It’s been years and years Fannie and Freddie took their throne as the one that formed a rapid, secondary market for mortgage loans by standardizing terms. Later they package the loans into securities that carried a payment guarantee. At the beginning, the plan worked well, the investors who had decided to purchase securities provided money for new mortgage, but its good fortune ended when the home prices collapsed.
It brought Fannie and Freddie undone by loans so everything was considered to be too risky afterward. Responding to this situation, the government has supplied more than $1300 billion to honor their debt and loan guarantees. People have tasted so many advantages they received from Fannie and Freddie, with the failure the company suffered from people start predicting how their life would be without the company.
The current action taken comes with the purpose to shrink the market in government-backed loans by turning the company to be less attractive relative towards still-scarce private-label loans. Fannie and Freddie has increased the charges for most loans with terms longer than fifteen years, this terms are still applied for borrowers who obtain perfect credit scores and 25% equity.

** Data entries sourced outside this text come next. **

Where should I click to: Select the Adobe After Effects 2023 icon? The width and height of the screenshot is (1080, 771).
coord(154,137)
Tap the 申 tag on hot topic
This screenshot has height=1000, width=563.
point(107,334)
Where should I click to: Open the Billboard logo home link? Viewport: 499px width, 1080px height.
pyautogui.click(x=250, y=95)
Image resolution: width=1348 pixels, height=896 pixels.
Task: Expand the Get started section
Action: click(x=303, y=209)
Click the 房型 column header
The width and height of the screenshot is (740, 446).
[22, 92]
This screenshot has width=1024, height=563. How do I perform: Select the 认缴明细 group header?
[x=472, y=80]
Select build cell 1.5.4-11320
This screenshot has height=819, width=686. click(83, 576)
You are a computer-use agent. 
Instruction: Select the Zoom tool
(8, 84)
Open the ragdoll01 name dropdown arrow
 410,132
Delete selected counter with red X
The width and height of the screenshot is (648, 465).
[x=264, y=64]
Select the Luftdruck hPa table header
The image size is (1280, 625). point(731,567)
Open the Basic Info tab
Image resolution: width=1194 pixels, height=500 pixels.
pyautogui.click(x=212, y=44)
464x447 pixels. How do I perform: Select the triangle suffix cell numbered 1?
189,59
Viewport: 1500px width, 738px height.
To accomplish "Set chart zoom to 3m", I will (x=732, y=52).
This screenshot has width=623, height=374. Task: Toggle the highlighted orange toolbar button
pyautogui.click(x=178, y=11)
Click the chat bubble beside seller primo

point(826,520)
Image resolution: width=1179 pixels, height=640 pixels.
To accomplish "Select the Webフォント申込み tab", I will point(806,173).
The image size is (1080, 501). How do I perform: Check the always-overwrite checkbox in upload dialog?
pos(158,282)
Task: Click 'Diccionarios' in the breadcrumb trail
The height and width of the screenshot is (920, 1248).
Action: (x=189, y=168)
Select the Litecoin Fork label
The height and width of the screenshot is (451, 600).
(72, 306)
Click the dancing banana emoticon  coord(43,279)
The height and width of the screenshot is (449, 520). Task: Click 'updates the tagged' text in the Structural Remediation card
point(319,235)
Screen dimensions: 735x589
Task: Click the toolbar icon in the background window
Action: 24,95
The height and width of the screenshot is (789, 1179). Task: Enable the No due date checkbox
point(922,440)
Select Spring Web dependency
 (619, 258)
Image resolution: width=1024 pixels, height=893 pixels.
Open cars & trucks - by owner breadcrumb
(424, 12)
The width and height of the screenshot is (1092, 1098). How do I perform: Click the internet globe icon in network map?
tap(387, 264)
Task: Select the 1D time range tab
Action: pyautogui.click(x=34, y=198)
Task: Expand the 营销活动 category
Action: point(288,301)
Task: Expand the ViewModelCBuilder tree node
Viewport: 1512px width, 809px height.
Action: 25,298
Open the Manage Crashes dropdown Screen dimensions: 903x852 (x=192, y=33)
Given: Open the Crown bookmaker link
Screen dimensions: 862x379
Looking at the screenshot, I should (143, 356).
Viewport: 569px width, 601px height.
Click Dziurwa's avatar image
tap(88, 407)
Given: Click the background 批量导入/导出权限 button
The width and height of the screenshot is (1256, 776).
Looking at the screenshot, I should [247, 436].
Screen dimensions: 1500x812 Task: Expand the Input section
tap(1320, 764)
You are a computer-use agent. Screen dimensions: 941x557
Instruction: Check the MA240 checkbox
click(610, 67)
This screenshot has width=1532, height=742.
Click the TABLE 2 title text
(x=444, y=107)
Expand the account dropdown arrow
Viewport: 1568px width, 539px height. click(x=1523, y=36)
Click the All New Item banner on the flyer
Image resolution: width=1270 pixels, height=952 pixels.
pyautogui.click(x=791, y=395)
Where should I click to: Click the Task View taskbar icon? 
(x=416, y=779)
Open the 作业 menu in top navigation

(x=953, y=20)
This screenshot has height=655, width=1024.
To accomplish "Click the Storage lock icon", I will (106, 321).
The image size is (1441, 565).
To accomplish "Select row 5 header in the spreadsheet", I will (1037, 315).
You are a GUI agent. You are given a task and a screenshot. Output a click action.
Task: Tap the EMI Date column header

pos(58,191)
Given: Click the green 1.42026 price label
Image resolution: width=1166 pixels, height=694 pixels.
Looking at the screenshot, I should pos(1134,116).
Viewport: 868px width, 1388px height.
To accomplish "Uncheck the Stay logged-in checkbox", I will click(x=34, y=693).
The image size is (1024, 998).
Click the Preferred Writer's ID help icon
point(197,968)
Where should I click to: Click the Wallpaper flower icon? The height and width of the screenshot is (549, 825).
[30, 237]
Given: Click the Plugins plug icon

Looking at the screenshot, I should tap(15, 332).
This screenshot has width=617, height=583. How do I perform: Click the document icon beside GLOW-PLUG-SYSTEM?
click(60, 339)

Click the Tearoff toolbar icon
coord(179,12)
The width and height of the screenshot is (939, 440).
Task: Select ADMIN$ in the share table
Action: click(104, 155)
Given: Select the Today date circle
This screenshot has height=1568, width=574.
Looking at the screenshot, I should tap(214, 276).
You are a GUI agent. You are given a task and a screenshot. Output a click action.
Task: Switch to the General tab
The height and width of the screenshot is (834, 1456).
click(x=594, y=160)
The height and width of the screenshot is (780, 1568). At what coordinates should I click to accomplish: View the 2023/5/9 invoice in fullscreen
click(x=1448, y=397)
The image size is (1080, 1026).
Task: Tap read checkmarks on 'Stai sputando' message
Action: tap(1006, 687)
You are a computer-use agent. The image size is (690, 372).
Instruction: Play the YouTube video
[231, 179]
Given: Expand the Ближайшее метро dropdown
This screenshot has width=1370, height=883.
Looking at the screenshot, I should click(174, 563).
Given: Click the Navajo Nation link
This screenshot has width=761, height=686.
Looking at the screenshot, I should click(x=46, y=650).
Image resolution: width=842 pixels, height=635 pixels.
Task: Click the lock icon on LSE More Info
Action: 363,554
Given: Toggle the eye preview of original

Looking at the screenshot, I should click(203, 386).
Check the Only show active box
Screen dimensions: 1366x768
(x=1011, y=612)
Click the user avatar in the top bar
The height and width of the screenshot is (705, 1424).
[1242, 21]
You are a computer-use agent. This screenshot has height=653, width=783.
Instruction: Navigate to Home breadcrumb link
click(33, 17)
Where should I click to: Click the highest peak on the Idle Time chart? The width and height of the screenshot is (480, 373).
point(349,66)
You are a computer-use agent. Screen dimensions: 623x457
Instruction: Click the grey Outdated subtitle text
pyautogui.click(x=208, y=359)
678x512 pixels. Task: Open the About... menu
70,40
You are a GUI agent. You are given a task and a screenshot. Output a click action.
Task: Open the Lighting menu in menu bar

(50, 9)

With the significant change occurs in market which is also affected by the fall of Fannie and Freddie, the plan regarding how to restructure the mortgage market leads to a great debate. It includes the restructuring of the mortgage market for the long term. Dealing with this situation, many proposals have been submitted, including a trio from the Obama administration.
The proposals from Obama administration have three major aims. It is said that the first suggests the privatization of the mortgage market entirely, but it doesn’t apply to Federal Housing Administration as well as other insurance plans for low- and moderate-income borrowers. Meanwhile, the second one would increase a government guarantee for mortgage securities and it will only be activated in crisis hours.
The last one, it comes with the exact purpose by noting a group of private companies should offer investors with guarantees on mortgage securities. The market is facing a likely critical situation with Fannie and Freddie lost their role. It is predicted that the rates can be significantly raise at a quarter of a percentage point and for this most lenders may request larger down payments or better credit. For borrowers, it seems that they must face a major shift on terms and conditions.